ゲームは和やかに進んでいくように見えたのだが……。

感想(ネタバレ)

B級映画をセンスで何とかしようとしている作品。B級映画にありがちなお色気要素やグロ要素、超ご都合的な展開をぶっこみながらも、これまでのB級映画とは一線を引くような作品になっている。
ジャンルとしては殺人鬼系のホラーだろうけど、恐怖と笑いは紙一重ということで、ほぼほぼコメディである。
とくに終盤の展開は、下手なコメディ作品より笑えるかもしれない。

さて「ザ・ベビーシッター」を最初から振り返ってみよう。
序盤は、下ネタ満載のお色気コメディ映画が約28分も続く。
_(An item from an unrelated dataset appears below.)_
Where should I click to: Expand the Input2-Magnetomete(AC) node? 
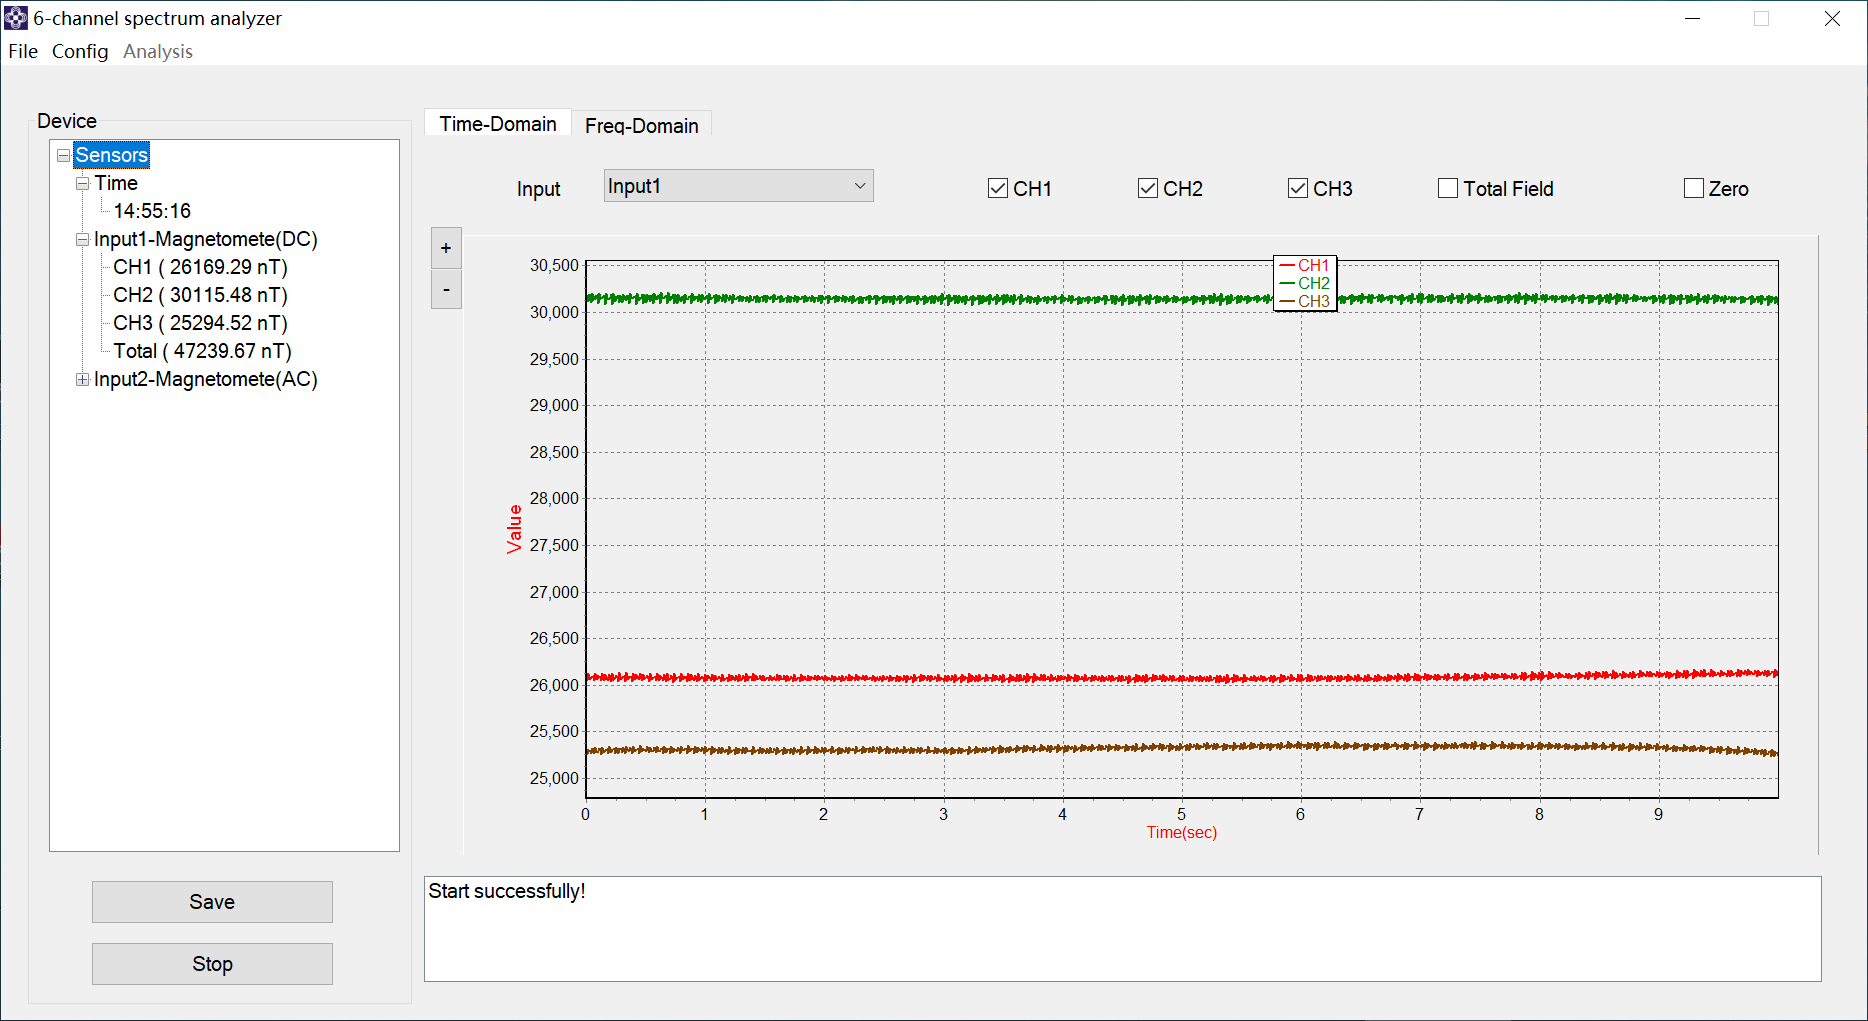coord(83,379)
ベビーシッターのビーと、二人っきりでパーティーしながら過ごすという、思春期の少年にとってはロマンのあるシーンなのだが、観る側としては、やや退屈なものである。

そして深夜。
ベビーシッターのビーが仲間を呼び、彼女合わせて六人のティーンエージャーがリビングに集まる。
そのなかのいかにもオタクという青年が、ビーによって突然殺される。
お色気コメディが、ホラーコメディ映画に切り替わる瞬間である。実は彼らは私利私欲のために儀式をするやべえやつらだったのだ。

なんだかんだあり捕らわれてしまうコール。一瞬のすきをついて逃げ出すコールを、ティーンエージャーが追いかける。

ここでおもしろいのは、必ず一人ずつ追いかけてくるということだ。そして一人ずつ追いかけてくるティーンエージャーを、コールがほぼほぼラッキーで殺していくという展開になっている。
相手は高校生。一方コールは非力な少年。スリル満点であるのだが、彼らの殺され方がおもしろい。

とくに最高なのはビーとの決戦である。偶然ながらも四人を退治したコールは、ビーも倒すことになるのだが、まさかまさか車で逃げようとしたら滑って家に突っ込むという、こっちがツッコミたくなる壮大なオチが待っているのだ。

そして全てが終わったコールは横転した車の上で立ちながら、警察やら消防やらを待ち構える。まさに勇者のようである。

というか映画としては、色々と突っ込みどころ満載だ。警察が発砲しているというのに通報しない近所やら、血まみれの床がほとんど時間を置かず綺麗になっているやら。

ま、その粗さがいいのかもしれない。ザB級なのだが憎めない作品である。